India's drone industry just got its most serious policy push yet. The Ministry of Civil Aviation has proposed a ₹1,600 to ₹1,800 crore scheme over five years, called Mission Drone Shakti, with one clear goal: make India stop depending on China for drone components and start making them here.
This is not another adoption scheme and this is not about subsidising drone services or training pilots.
This is about building the actual parts that go inside drones, right here in India.
Why Now? The Ukraine War Said It All
If you want to understand why component-level manufacturing matters so much, look at what happened in Ukraine.
The conflict became the world's most brutal live demonstration of drone warfare, and also its most brutal lesson in supply chain vulnerability.
Here is what unfolded:
-
Nearly every drone used on both sides of the conflict, from small FPV units guiding artillery strikes to long-range loitering munitions, contained Chinese-made components
-
In September 2024, China imposed export restrictions on drone parts going to Ukraine, including flight controllers, motors, carbon frames, radio modules, and navigation cameras
-
Ukraine, which had increased its drone production to millions of units annually, found its entire supply chain choked overnight by a country it had no diplomatic leverage over
-
Chinese manufacturers currently control somewhere around 80% of global drone component production, which means one policy decision in Beijing can shut down your entire drone programme
India watched all of this. And the people writing this scheme clearly understood that supply chain dependency is not just an economic problem but it is a national security problem.
What Mission Drone Shakti Actually Proposes
This scheme is different from previous drone policy in one important way: it goes after components, not finished products.
That is the right call, and here is what it covers:
-
Motors - currently almost entirely imported from China
-
Sensors - ranging from barometers and IMUs to LiDARs and cameras
-
Batteries - LiPo and Li-ion cells, which even US drone companies depend on Chinese factories for
-
Propellers and airframes - precision manufacturing that India has the engineering base to do, but hasn't scaled yet
-
Flight controllers and ESCs - the brains of every drone, currently a Chinese monopoly in the affordable segment
The incentive structure is also designed smartly. Companies that set up manufacturing units earlier in the five year window get higher benefits.
That is a deliberate push to get serious players moving fast rather than waiting to see how the scheme plays out.
The Component Gap Is What Actually Matters
A lot of people in the industry will tell you India already assembles drones. That is true. But assembly is not manufacturing, and the difference matters enormously.
Think of it this way:
-
Assembling a drone from imported parts means your entire supply chain can be cut off by a single export restriction from China
-
Actual component manufacturing means you control costs, quality, timelines, and availability end to end
-
Defence applications especially cannot afford to rely on adversarial nations for critical parts during a conflict
-
Even civilian drone programmes for agriculture, logistics, and surveillance become unreliable when global component prices spike or shipments get delayed
India has engineering talent. It has competitive labour costs. It has a huge and growing domestic demand base across agriculture, infrastructure, defence, and mapping.

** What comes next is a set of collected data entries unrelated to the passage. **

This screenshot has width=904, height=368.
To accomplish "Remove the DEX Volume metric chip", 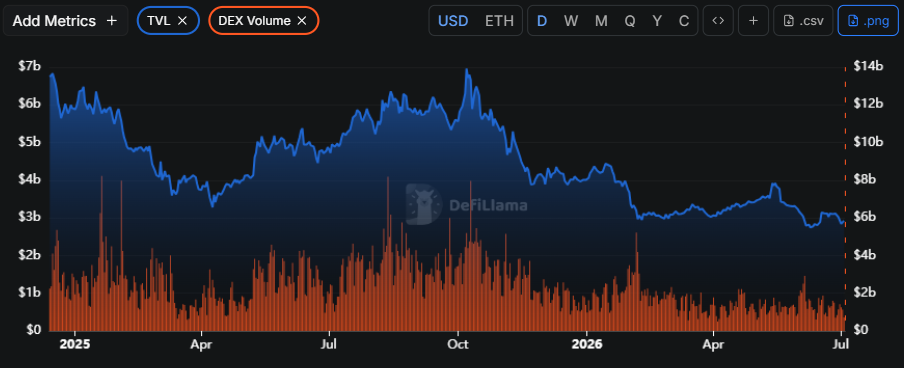I will coord(302,21).
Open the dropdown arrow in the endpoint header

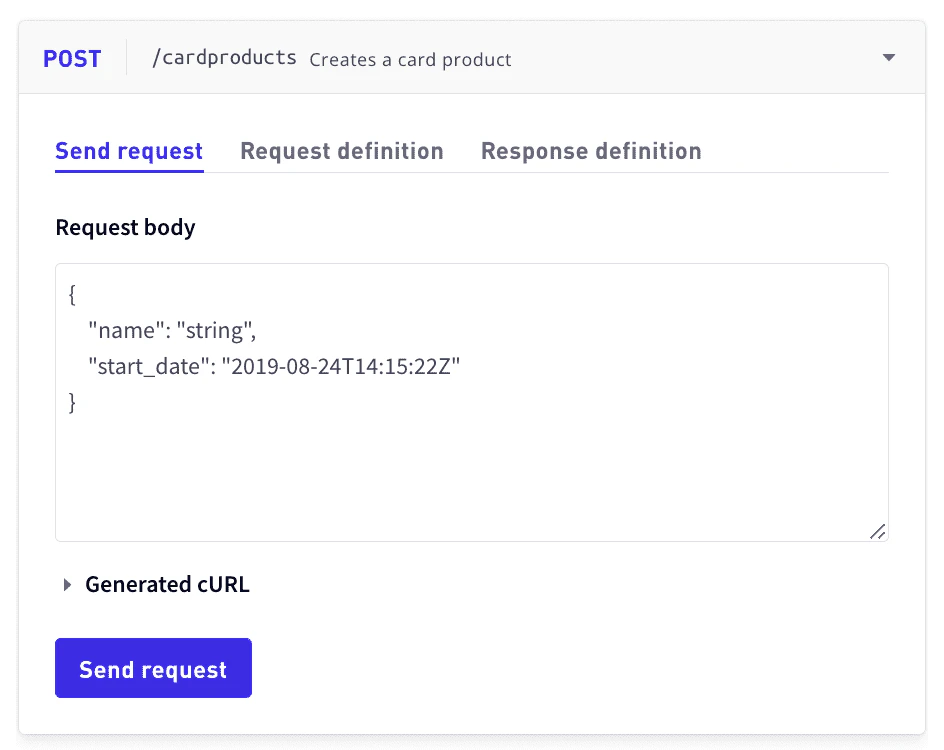[x=888, y=57]

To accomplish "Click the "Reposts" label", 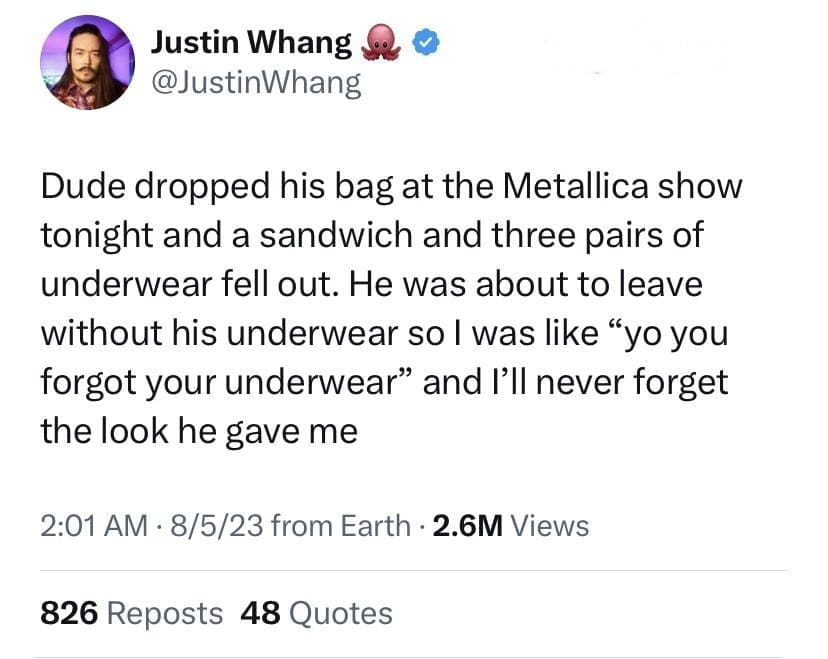I will tap(164, 612).
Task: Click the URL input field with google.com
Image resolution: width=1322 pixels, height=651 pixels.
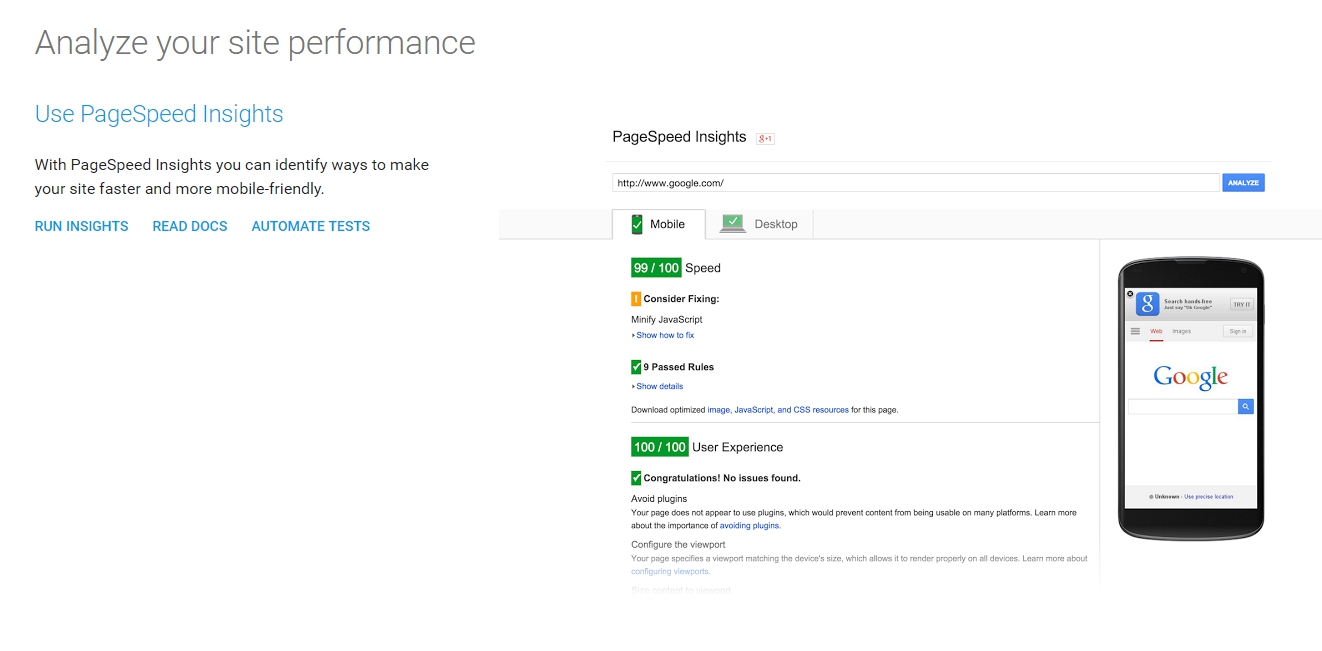Action: pyautogui.click(x=915, y=183)
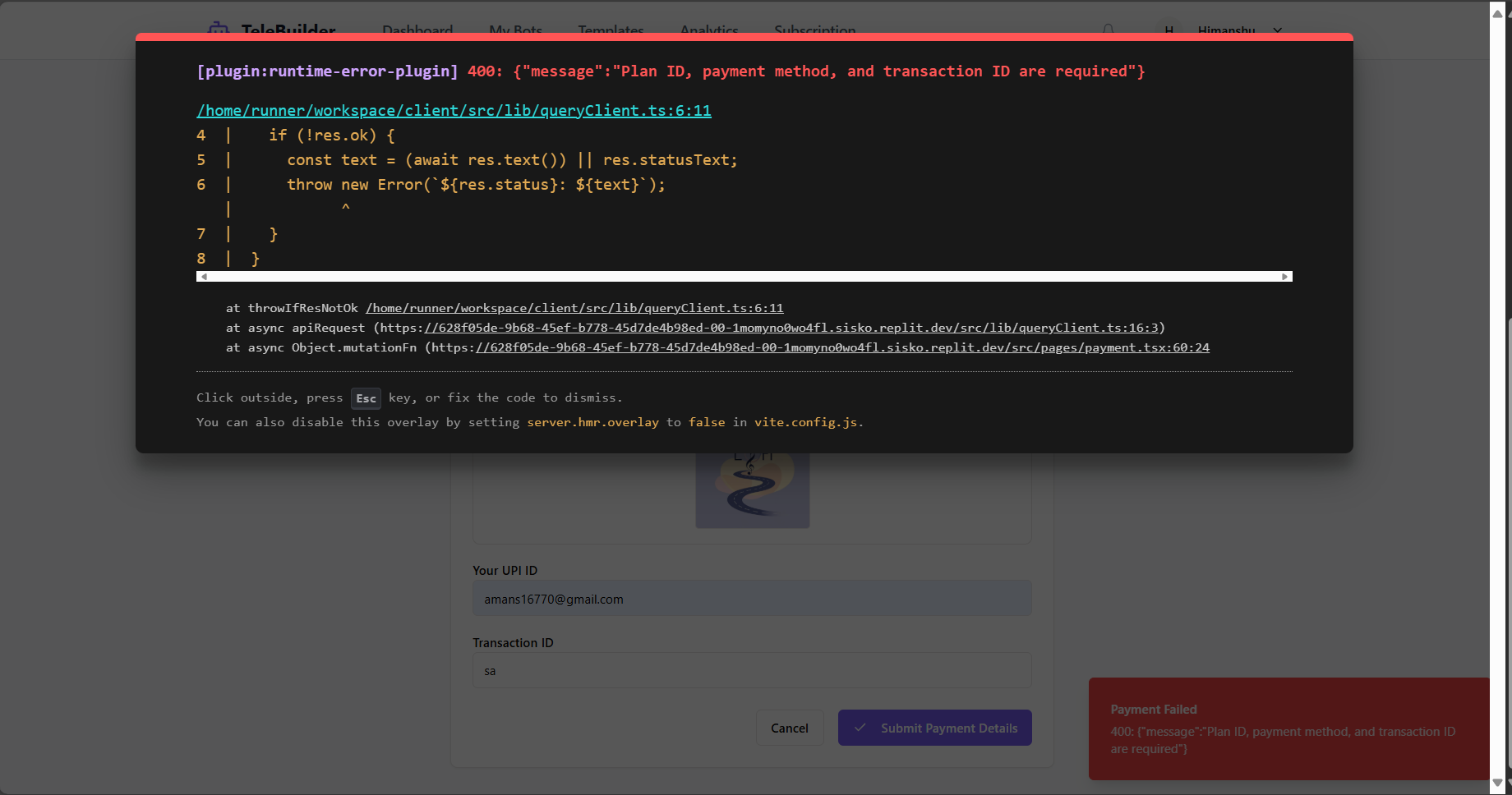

What it has lacked is a structured financial incentive to push companies deeper into the manufacturing stack. Mission Drone Shakti is that push.
What This Means for Indian Drone Manufacturers
At InsideFPV, we have been building drones in India because we believe the capability exists here to do it properly. This scheme, if executed with the same seriousness as the PLI programme for electronics, opens a real door for companies to invest in component-level R&D.
It also includes moving away from supply chains that were never fully in our control.
The broader opportunity looks like this:
-
Thousands of engineering and manufacturing jobs across the drone value chain
-
A domestic component supplier ecosystem that can serve both defence and civilian OEMs
-
Reduced import costs over time as local alternatives become available and competitive
-
India positioning itself as a genuine drone exporter to global markets, not just a buyer
The Bottom Line
The Ukraine conflict made one thing clear to every defence planner and technology manufacturer watching: if you cannot build the parts yourself, you do not really own your capability. You are just renting it from whoever controls the supply chain.
India has the chance to fix that before a crisis forces the issue. Mission Drone Shakti is not a guarantee, but it is the most serious attempt yet to make Indian drone manufacturing real from the ground up.
Frequently Asked Questions
What is Mission Drone Shakti?
Mission Drone Shakti is a proposed ₹1,600–₹1,800 crore government scheme aimed at increasing domestic manufacturing of drone components in India over five years.
Why is India focusing on drone component manufacturing?
India wants to reduce its dependence on Chinese imports and secure its supply chain, especially after global disruptions highlighted during the Ukraine conflict.
How will Mission Drone Shakti impact the drone industry in India?
The scheme is expected to create jobs, lower import costs, strengthen defence capabilities, and help Indian companies become global drone exporters.